The Vision Guided Life
To accomplish your destiny, you need insight. This insight is the basis for all worthwhile endeavors. “The Vision Guided Life: God’s Strategy for Fulfilling Your Destiny,” written by identical twins Kay and Olu Taiwo, is for those who want to live at their maximum God-given potential.
Chapter 13: What Vision Is
“Every form of foresight begins with insight. Foresight is stifled when insight is shallow.” - Kayode Taiwo
Proverbs 29, verse 18 (AMP) says, “Where there is no vision [no redemptive revelation of God], the people perish….”
In simple terms, vision is the redemptive revelation of God. Vision sees the end from the beginning. It captures the heart of God, and then translates it into practical steps that lead to restoration, salvation, community, and empowerment. In Genesis, chapter 1, God created the earth; then He placed man in it. Genesis 1:26 in the NKJV states: “Then God said, ‘Let Us make man in Our image, according to Our likeness; let them have dominion…’”
This verse is pregnant with divine purpose. Vision always seeks to restore, build, save, encourage, free, empower, uphold, and redeem others.

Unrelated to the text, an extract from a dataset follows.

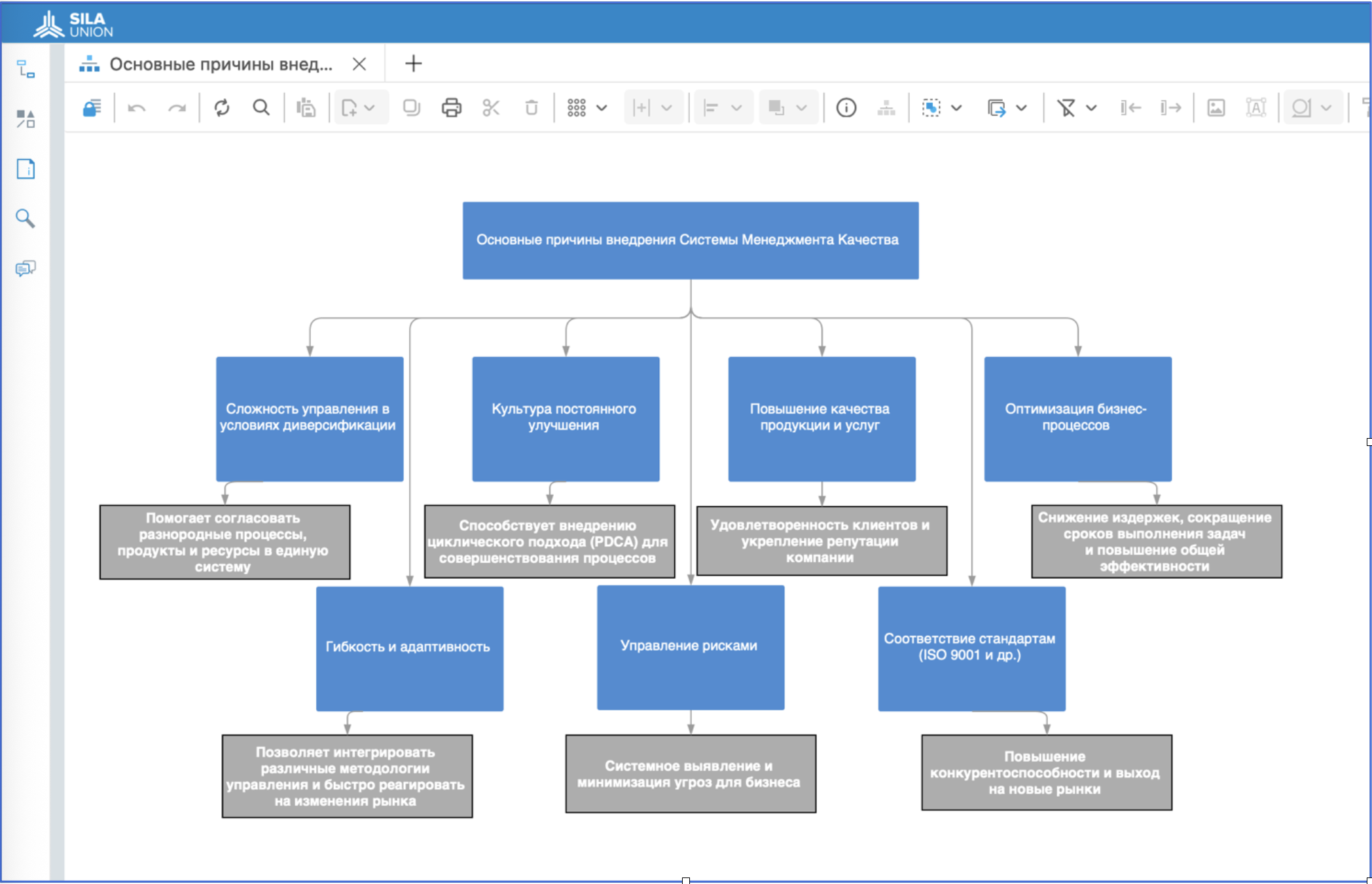
Task: Add a new tab with plus button
Action: coord(413,64)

The nature of a God-given vision is seen in its love for others.
There are three principles that arise from this verse:
1. The Principle of Origin;
2. The Principle of Identity; and
3. The Principle of Destiny.
The Principle of Origin
Genesis 1:26 says “Then God said….” If the Bible did not identify the person speaking, it would leave room for guessing and doubt. But it tells us, “God said.” If the Bible said, “So-and-so’s Great Grandfather said,” we could pull the statement apart and say, “So-and-so’s Great Grandfather could be wrong.” But, the Bible eliminates any doubt or question as to who was speaking. The Bible says, “God said,” so man was not man’s idea; man was God’s idea.
“In a remote Swiss village stood a beautiful church. It was so beautiful, in fact, that it was known as the Mountain Valley Cathedral. The church was not only beautiful to look at--with its high pillars and magnificent stained glass windows--but it had the most beautiful pipe organ in the whole region. People would come from miles away--from far off lands--to hear the lovely tones of this organ.
“But there was a problem. The columns were still there--the windows still dazzled with the sunlight--but there was an eerie silence. The mountain valley no longer echoed the glorious fine tuned music of the pipe organ.
“Something had gone wrong with the pipe organ. Musicians and experts from around the world had tried to repair it. Every time a new person would try to fix it the villagers were subjected to sounds of disharmony, awful penetrating noises which polluted the air.